文書の抜粋:
-*-*-
樹齢3000年の大楠と「ブラックモンブラン」
ある日の夜。
武雄温泉の居酒屋でしっぽり飲もうとしていた僕は、地元オヤジの襲撃を受けた。
どっから来たんだ?旅人か? オレ、旅人ば大好きさ!
香川からか? 中野美奈子の出身地ばい!
佐賀出身の有名人を知っとーか?
どぶろっく、エガちゃん、あとは・・・オレ!? ガハハハハ!
やたら大きな声で、とにかくふざけたことしか言わないオヤジが、ただ一つだけ、真剣な眼差しで語ったことがある。
「武雄には、樹齢3000年の木がある。がばい、すごかよ」
飲み屋の女将さんは、武雄神社の大楠を推す。
オヤジは、地元・川古の大楠を推す。
どちらの木の方が大きいかで論争が始まってしまったので、僕は結論を発表した。「わかりました。明日、どちらも見に行きます。」
「がばい忙しかね〜。ガハハハハ」とオヤジ。
せっかくだから、佐賀のご当地アイス「ブラックモンブラン」も食べろ、という貴重なアドバイスもいただく。
翌朝、武雄温泉の朝風呂で火照った体で、まずは武雄神社へ向かった。
神社の脇の小道をしばらく歩くと、大楠が姿を現した。
ドーーーン。
その姿を言葉にするのは野暮な気がする。
3000年間、ここにあり続ける、生命。
駅へ戻る。さあ、川古へ行こう。
-*-*-
データ抜粋:
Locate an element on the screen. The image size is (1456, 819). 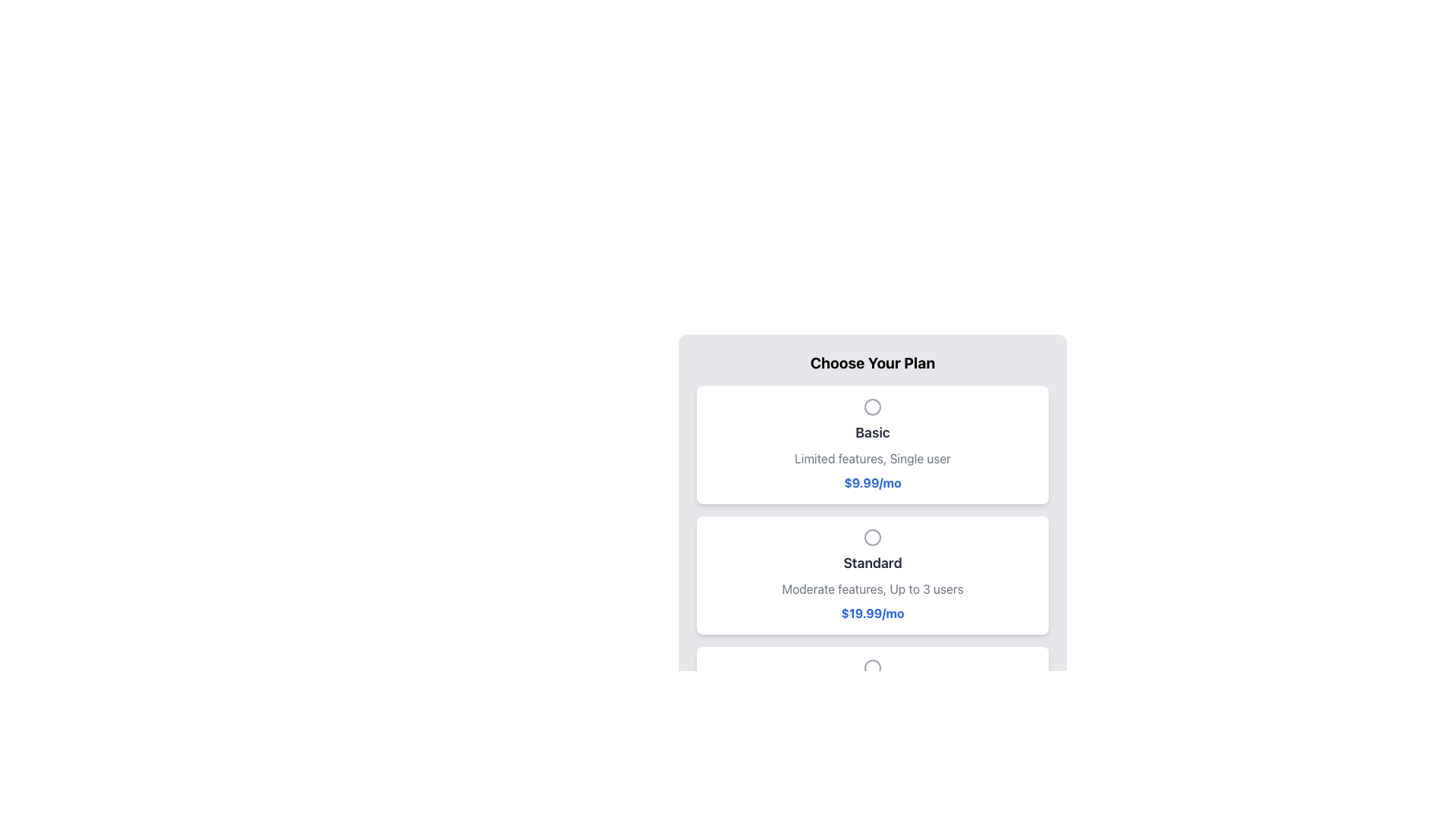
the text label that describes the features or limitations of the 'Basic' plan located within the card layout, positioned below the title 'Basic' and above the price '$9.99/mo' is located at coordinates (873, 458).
-*-*-
記述課題: 「文書の抜粋」で、飲み屋の女将さんが推したのはどこの大楠ですか。

解答: 武雄神社の大楠です。